Mr. King, you are venturing into exterior ballistics, which is a different critter. With rifles or pistols, the bullet will rise above the line of sight, and then drop below it. Where the two coincide will be the zero.
But handguns aren't normally fired that far, so it's perhaps a lesser issue.
The real problem, as you have correctly explained, is the position of the gun when the bullet exits the bore. And, as you correctly posited, the handgun is in the process of rolling up in recoil when the bullet exits the bore. Lighter bullets will get out sooner, and therefore hit lower, than heavier bullets that spend more time in the bore (all this presumes somewhat similar velocities).
Recoil operated semi autos (Browning tilting barrels) work because the departing bullet gives the slide and its parts a push with its recoil; the remaining energy ejects the spent cartridge, resets the hammer/striker, and chambers a new round.
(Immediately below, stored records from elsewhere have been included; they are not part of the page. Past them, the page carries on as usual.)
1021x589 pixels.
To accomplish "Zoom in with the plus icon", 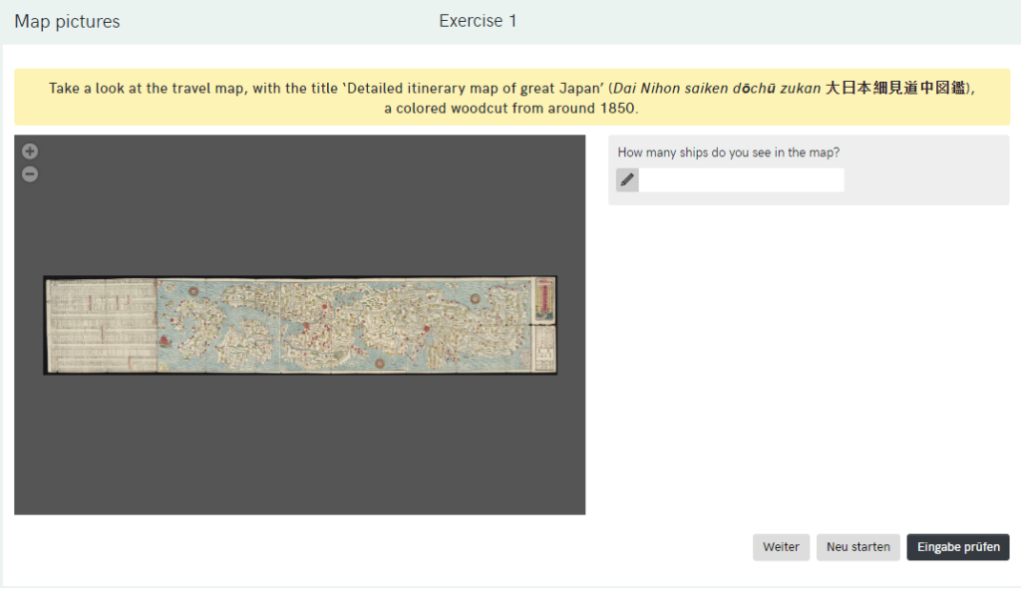I will [30, 151].
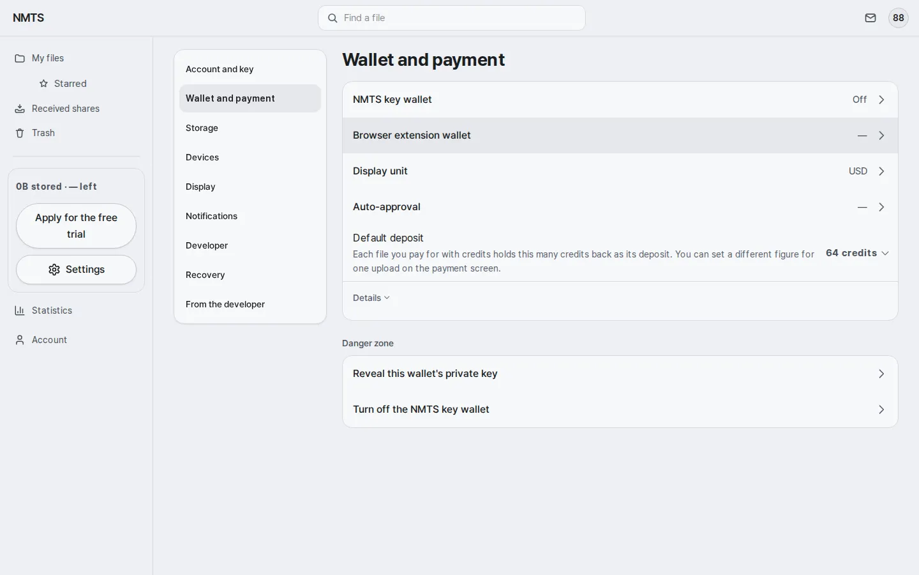Click the Settings gear button
Viewport: 919px width, 575px height.
tap(76, 270)
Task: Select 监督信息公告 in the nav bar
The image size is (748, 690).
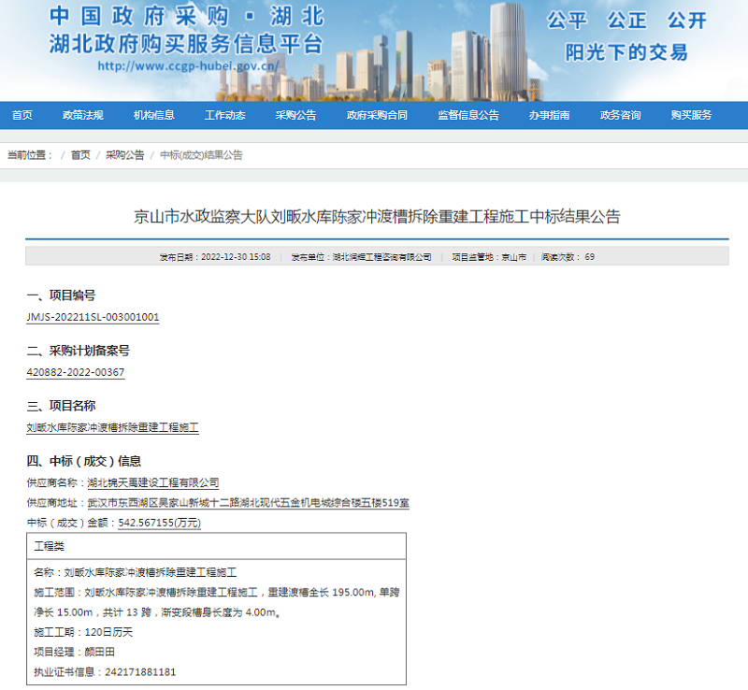Action: click(x=468, y=115)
And again, you are correct, there would be no reason for the gun to recoil if the bullet had already departed.
Handguns will also have a zero distance, depending on the location of the sights, the nature of the load, and the distance fired. If the shot is taken at longer distances, the 'exterior ballistics' thing matters, as it does in rifles.
But it is that 'gun rolling up in recoil' thing that also makes me wonder we ever hit anything with a handgun...besides the relatively light weight, single point of support, and short sight radius, how firmly we hold the handgun will also effect where it hits.